There was slight trepidation going into Bonjour Tristesse. Justifying itself as another “adaptation” of Françoise Sagan’s text rather than remake of Otto Preminger’s masterpiece of mise-en-scène, there’s still some hesitation about the chutzpah that must go into thinking you can top that great craftsman at the height of his power. As directed by writer-turned-filmmaker Durga Chew-Bose with a great deal of formal assurance (you definitely won’t mistake this for something akin to, say, Maximum Overdrive in that career-switch category), this 2024 iteration is a highly respectable effort that’ll speak to countless people the original didn’t. One major difference being that Preminger made the film as a showcase for the muse he was having an affair with, Jean Seberg, casting some leering-male element onto the whole project. Chew-Bose’s project isn’t so much feminist as feminine––that a working-out of neurosis that doesn’t provide completely easy answers.
For those unfamiliar with any telling of the story, our “heroine” is the teenage Cecile (Lily McInerny), who’s living a languid, lavish summer at her widower father Raymond’s (Claes Bang) French estate. Romancing an empty-headed yet kind twink (Aliocha Schneider) while her father takes up time with a young dancer (Nailia Harzoune), the sun-dappled days full of good food and conversation seem to never end. A complication comes with the arrival of Anne (Chloë Sevigny), a longtime family friend who works in fashion. Introduced via the bun in her hair (the film still respects classical Hollywood with such an overt Vertigo homage), this eternal It Girl serves as a movie-star presence in a variety of ways, despite only receiving an “and” credit.

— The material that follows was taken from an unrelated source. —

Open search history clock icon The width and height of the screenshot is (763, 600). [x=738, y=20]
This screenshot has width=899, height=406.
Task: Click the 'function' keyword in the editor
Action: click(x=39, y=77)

Anne twists the successful dynamic in a number of ways. For one, Cecile and Anne can get along because the latter treats the former like an adult, but rivalry over Raymond’s attention is never far off. Looking deeper, the subtext of Sevigny’s casting is seemingly about ’90s nostalgia. The film is contemporary, but aside from a few cellphone scenes, is on its surface about as timeless as the original. That said, downtown-90s cool casts such a shadow over all contemporary notions of hipness (look no further than Sevigny appearing in a Charli XCX video this year) that with its character tension, Bonjour Tristesse begins to reveal itself as concerning a current generation’s insecurity above all else.
Bonjour Tristesse‘s talky and patient (also not free of enviable lifestyle porn) approach places so much weight on women’s dynamics that it may alienate some (middle-aged male attendees walked out of the press screening in droves). Chew-Bose’s filmmaking can be tasteful to something of a fault; the number of whispery conversations begins tipping the film over from gentle character piece to slight self-importance, a palpable self-consciousness of hyper-sensitivity. Yet for whatever hiccups, Bonjour Tristesse still justifies itself: its brand of melancholy strikes a wholly different note than a classic predecessor.
Bonjour Tristesse premiered at TIFF 2024.